This demonstrates the application of scVIDR to predict gene expression changes in liver cell types, focusing on portal hepatocytes treated with 30 μg/kg TCDD. It includes UMAP visualizations of latent spaces, PCA comparisons, regression plots for predicted vs. observed gene expression, and performance evaluations using R² scores across models and gene sets.

Importing Required Libraries

Essential libraries are imported for data handling, single-cell analysis, statistical computations, and visualization.

import sys
sys.path.insert(1, '../vidr/')

# Import the VIDR functions
from vidr import VIDR
from utils import *

import scanpy as sc
import scgen as scg
import pandas as pd
import numpy as np
import torch
import seaborn as sns
import gseapy as gp
from scipy import stats
from scipy import linalg
from scipy import spatial
from anndata import AnnData
from scipy import sparse
from statannotations.Annotator import Annotator
from matplotlib import pyplot as plt

#For calculating statistical distance
import geomloss
import pykeops
import pykeops
pykeops.clean_pykeops()          # just in case old build files are still present
pykeops.test_numpy_bindings()    # perform the compilation

import scvi
sc.set_figure_params(dpi = 150)
sc.settings.figdir = "../figures"
sns.set_style("dark")

Loading Data

The single-cell dataset is loaded in AnnData format.

adata = sc.read_h5ad("../data/nault2021_singleDose.h5ad")

Data Preprocessing

Filters specific cell types, normalizes expression, selects the top 5000 highly variable genes, and formats dose information.

#Prepare Data Set
cell_types_of_int = ["Hepatocytes - central", "Hepatocytes - portal", "Cholangiocytes", "Stellate Cells", "Portal Fibroblasts", "Endothelial Cells"]
adata = adata[adata.obs['celltype'].isin(cell_types_of_int)]

sc.pp.normalize_total(adata)
sc.pp.log1p(adata)
sc.pp.highly_variable_genes(adata, n_top_genes=5000)
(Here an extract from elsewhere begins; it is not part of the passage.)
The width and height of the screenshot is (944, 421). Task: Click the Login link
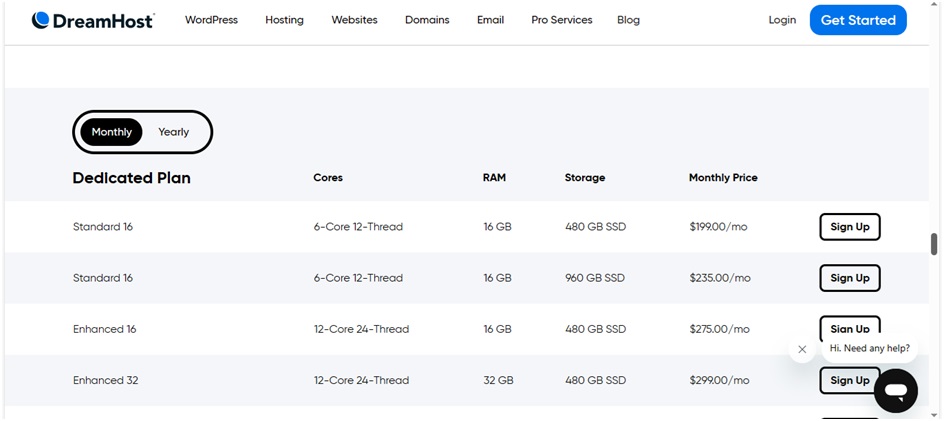click(x=782, y=20)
adata.obs["dose"] = [str(d) for d in adata.obs.Dose]
adata = adata[:,adata.var.highly_variable]

Training the Model

Prepare data for training, instantiate the VIDR model, and load pre-trained weights.

#Training model
cell = "Hepatocytes - portal"
train_adata, test_adata = prepare_data(adata, "celltype", "dose", cell, "30", normalized = True)
train_adata.obs["cell_dose"] = [f"{j}_{str(i)}" for (i,j) in zip(train_adata.obs["Dose"], train_adata.obs["celltype"])]
model = VIDR(train_adata, linear_decoder = False)
#     model.train(
#     max_epochs=100,
#     batch_size=128,
#     early_stopping=True,
#     early_stopping_patience=25)

#     model.save(f"../../data/VAE_Binary_Prediction_Dioxin_5000g_{cell}.pt")
vae = model.load(f"../../data/VAE_Binary_Prediction_Dioxin_5000g_{cell}.pt/", train_adata)

Figure 2A: UMAP Projection of Latent Space

UMAP visualization highlights the differences between control and treated samples in latent space.
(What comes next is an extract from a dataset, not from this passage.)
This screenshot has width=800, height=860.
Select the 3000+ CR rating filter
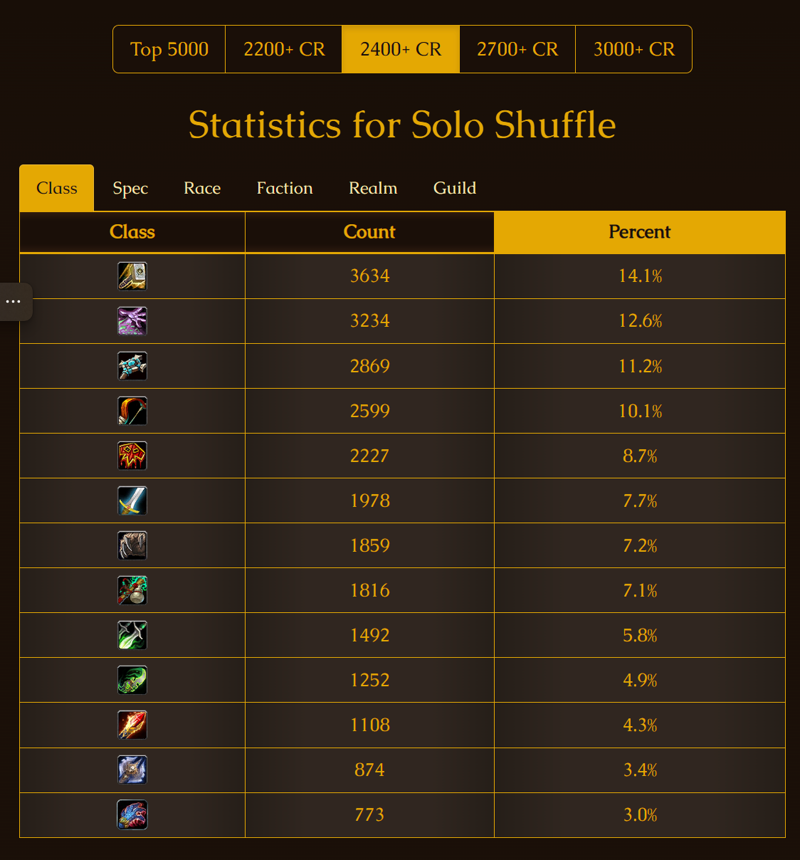(x=634, y=49)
#UMAP Projection of latent space
latent_X = vae.get_latent_representation(adata)
latent_adata = sc.AnnData(X=latent_X, obs=adata.obs.copy())
cell_dose = [f"{j}_{str(i)}" for (i,j) in zip(adata.obs["Dose"], adata.obs["celltype"])]
training = ["Train" if i != cell+"_30" else "Test" for i in cell_dose]
latent_adata.obs["Cell_Dose"] = cell_dose
latent_adata.obs["Training Split"] = training

sc.pp.neighbors(latent_adata)
sc.tl.umap(latent_adata)

ax = sc.pl.umap(latent_adata, color=['Cell_Dose'], frameon=True,palette = "Paired", save ="2A1.svg")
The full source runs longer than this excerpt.